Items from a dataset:

══════════════════════════════

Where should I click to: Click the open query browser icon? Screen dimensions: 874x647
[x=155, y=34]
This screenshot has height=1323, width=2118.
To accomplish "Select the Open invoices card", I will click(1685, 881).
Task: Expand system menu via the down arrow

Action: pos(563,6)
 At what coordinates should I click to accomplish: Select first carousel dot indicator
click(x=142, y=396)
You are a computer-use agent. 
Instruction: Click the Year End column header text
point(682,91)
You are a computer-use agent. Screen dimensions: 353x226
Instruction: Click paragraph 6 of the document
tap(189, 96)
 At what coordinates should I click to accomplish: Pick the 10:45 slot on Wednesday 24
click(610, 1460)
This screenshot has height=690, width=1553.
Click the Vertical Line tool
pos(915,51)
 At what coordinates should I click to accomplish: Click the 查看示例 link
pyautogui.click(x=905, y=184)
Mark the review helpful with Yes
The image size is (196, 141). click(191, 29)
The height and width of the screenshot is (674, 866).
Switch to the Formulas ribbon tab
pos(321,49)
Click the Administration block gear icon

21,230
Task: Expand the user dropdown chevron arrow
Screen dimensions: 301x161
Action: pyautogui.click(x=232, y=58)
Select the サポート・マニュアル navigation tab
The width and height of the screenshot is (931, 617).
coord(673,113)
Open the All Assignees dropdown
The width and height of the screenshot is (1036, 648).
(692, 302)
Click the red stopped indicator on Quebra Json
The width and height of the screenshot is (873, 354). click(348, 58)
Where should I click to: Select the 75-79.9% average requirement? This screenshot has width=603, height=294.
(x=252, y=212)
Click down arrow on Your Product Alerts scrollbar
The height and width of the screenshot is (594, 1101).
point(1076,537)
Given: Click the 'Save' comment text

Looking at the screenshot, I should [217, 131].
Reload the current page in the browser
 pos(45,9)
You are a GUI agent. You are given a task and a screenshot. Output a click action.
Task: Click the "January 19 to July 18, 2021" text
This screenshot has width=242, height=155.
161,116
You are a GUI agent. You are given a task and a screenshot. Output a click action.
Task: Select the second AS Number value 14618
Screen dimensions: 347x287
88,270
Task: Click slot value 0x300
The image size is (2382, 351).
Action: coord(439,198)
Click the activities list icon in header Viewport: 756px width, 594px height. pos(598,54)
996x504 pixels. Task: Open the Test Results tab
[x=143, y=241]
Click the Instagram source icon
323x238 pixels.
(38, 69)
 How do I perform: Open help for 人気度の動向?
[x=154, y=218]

══════════════════════════════

» **Task instructions**: Would you output every record above exactly as it stands?

» **Response to this exercise**:
Where should I click to: Click the open query browser icon? Screen dimensions: 874x647
[x=155, y=34]
This screenshot has height=1323, width=2118.
To accomplish "Select the Open invoices card", I will click(1685, 881).
Task: Expand system menu via the down arrow

Action: pos(563,6)
 At what coordinates should I click to accomplish: Select first carousel dot indicator
click(x=142, y=396)
You are a computer-use agent. 
Instruction: Click the Year End column header text
point(682,91)
You are a computer-use agent. Screen dimensions: 353x226
Instruction: Click paragraph 6 of the document
tap(189, 96)
 At what coordinates should I click to accomplish: Pick the 10:45 slot on Wednesday 24
click(610, 1460)
This screenshot has height=690, width=1553.
Click the Vertical Line tool
pos(915,51)
 At what coordinates should I click to accomplish: Click the 查看示例 link
pyautogui.click(x=905, y=184)
Mark the review helpful with Yes
The image size is (196, 141). click(191, 29)
The height and width of the screenshot is (674, 866).
Switch to the Formulas ribbon tab
pos(321,49)
Click the Administration block gear icon

21,230
Task: Expand the user dropdown chevron arrow
Screen dimensions: 301x161
Action: pyautogui.click(x=232, y=58)
Select the サポート・マニュアル navigation tab
The width and height of the screenshot is (931, 617).
coord(673,113)
Open the All Assignees dropdown
The width and height of the screenshot is (1036, 648).
(692, 302)
Click the red stopped indicator on Quebra Json
The width and height of the screenshot is (873, 354). click(348, 58)
Where should I click to: Select the 75-79.9% average requirement? This screenshot has width=603, height=294.
(x=252, y=212)
Click down arrow on Your Product Alerts scrollbar
The height and width of the screenshot is (594, 1101).
point(1076,537)
Given: Click the 'Save' comment text

Looking at the screenshot, I should [217, 131].
Reload the current page in the browser
 pos(45,9)
You are a GUI agent. You are given a task and a screenshot. Output a click action.
Task: Click the "January 19 to July 18, 2021" text
This screenshot has width=242, height=155.
161,116
You are a GUI agent. You are given a task and a screenshot. Output a click action.
Task: Select the second AS Number value 14618
Screen dimensions: 347x287
88,270
Task: Click slot value 0x300
The image size is (2382, 351).
Action: coord(439,198)
Click the activities list icon in header Viewport: 756px width, 594px height. pos(598,54)
996x504 pixels. Task: Open the Test Results tab
[x=143, y=241]
Click the Instagram source icon
323x238 pixels.
(38, 69)
 How do I perform: Open help for 人気度の動向?
[x=154, y=218]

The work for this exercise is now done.